None of that made any sense to Thelma. Nothing besides the fact that they were in Vegas on the same weekend!

“If you have some time tonight, we can get dinner. I’m done with conference stuff at 3 and have the rest of the day off. Get me away from these sweaty construction bros.”

Thelma glanced at the girls, who huddled together on the other side of the table while staring at something on Megan’s phone.

“Believe it or not,” she said, catching their attention, “one of my friends from LA happens to also be in Vegas this weekend. Why don’t I go see them for a few hours so you two can be alone this evening? ”

Megan’s face fell, but Emma was somewhat relieved.

It can’t be super comfortable bunking with me for the weekend.

They were heading out the next afternoon, but wouldn’t it be nice if the birthday girl could canoodle her girlfriend of two years?

Thelma already felt like she was holding back the festivities by not having her own room.

Besides… maybe she wanted to canoodle someone that weekend!

“Who?” Megan asked. “Someone from your FBI group?”

Thelma’s nose wrinkled at the implication.

“I do have friends from group therapy and my history classes, you know. You’ve met Pauline.

” She had been to the house with her husband for dinner a couple of times.

And Megan sat there asking about the twenties all evening.

No, Pauline had not been a Flapper. No, she didn’t know how to dance the Charleston!

Nodding, Megan timidly agreed that it might be nice to have dinner with just Emma. They had reservations at Nobu—a gift from Robbie—and Thelma wasn’t even sure she could handle it that night. Sounds like quite the thing.

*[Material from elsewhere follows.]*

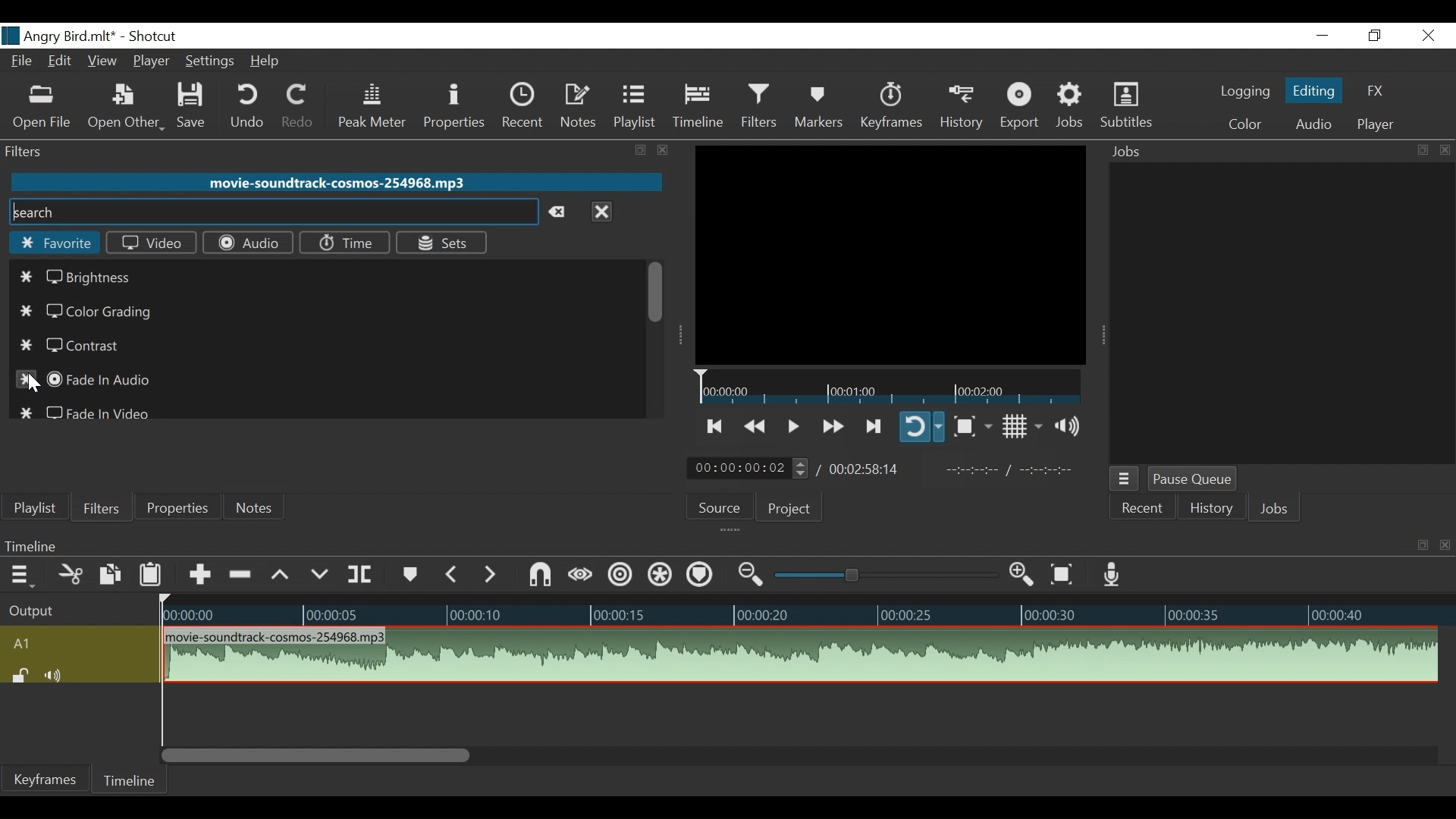 This screenshot has height=819, width=1456. What do you see at coordinates (316, 755) in the screenshot?
I see `Vertical Scroll bar` at bounding box center [316, 755].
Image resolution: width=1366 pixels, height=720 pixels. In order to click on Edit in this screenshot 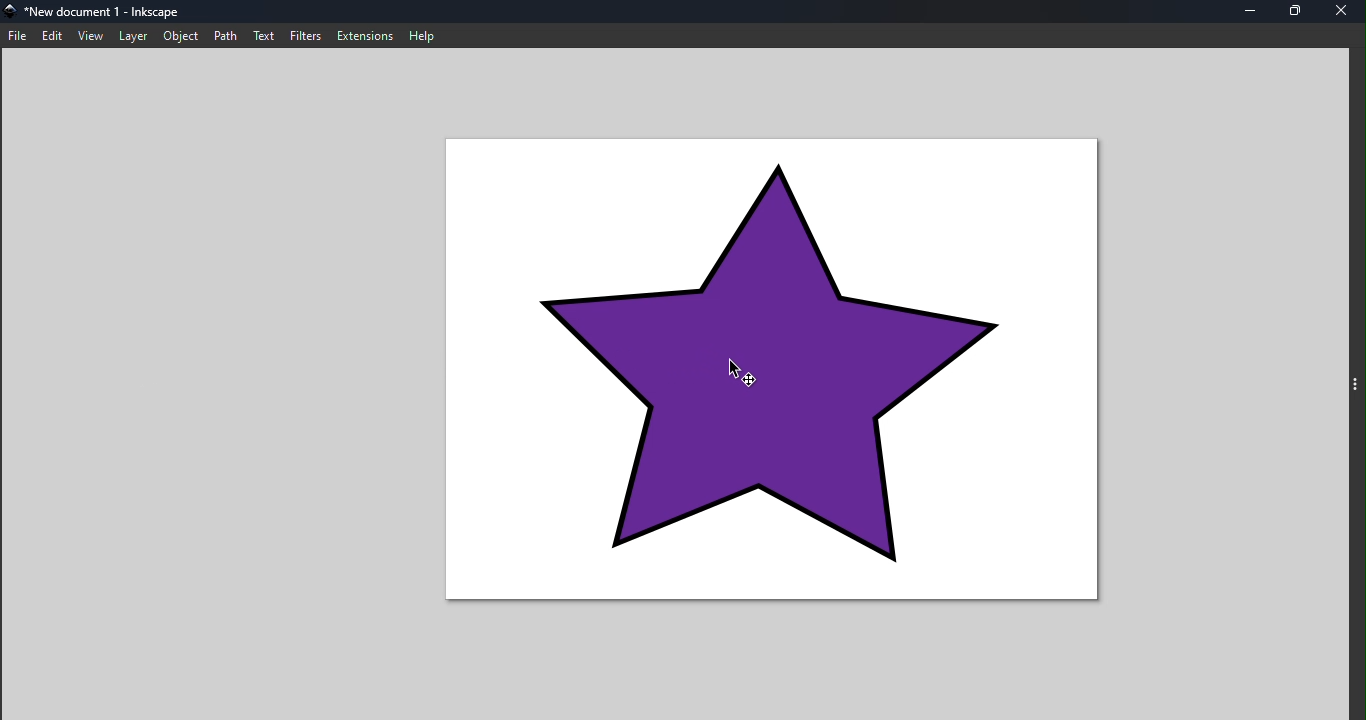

Thelma hurriedly replied to Gretchen, agreeing to meet with her in the Bellagio lobby in an hour. They weren’t too far, and Thelma wanted to freshen up in the room before heading back down now that she knew her way around the hotel, at least. And she had her phone, so nobody had to worry about her.

Even so, Megan was overly involved in ensuring her grandmother’s safety as they headed back to the room.

“Everything’s a scam, Thel,” she said in the elevator. “If they take your picture, it’s a scam. If they give you something, it’s a scam. Absolutely don’t follow anyone any—”

Thelma cut her off. “Do you think I was born yesterday, sweetheart? Just because I Jitterbugged after the war doesn’t mean I don’t know how to watch out for a scam. In fact, I think it makes me more aware of them! Do you even know what the Jitterbug is?”

“Something we’re too fat and heavy for now?” Emma asked.

“Well, I wouldn’t say it out loud like that…”

She changed into a dress but kept her denim jacket, a look that Megan declared was tres chic.

Thelma swapped her makeup from red lips and bright eyes to a more demure, natural look since she was now more acquainted with modern fashion.

The hair doesn’t change. Short of taking a shower, there wasn’t much else she could do with it, anyway.

Her flats from earlier completed the look.

“You girls have fun tonight,” she said before grabbing her green purse and heading out. “I’d tell you to be ‘safe,’ but that’s the thing about two girls. Thank God you can’t get pregnant.”

Emma fell over on the bed laughing; Megan looked mortified. “Thelma!” she exclaimed.

But Thelma was already gone, tucking her keycard into her purse and heading toward the elevator, a smile of mischief on her freshly made face.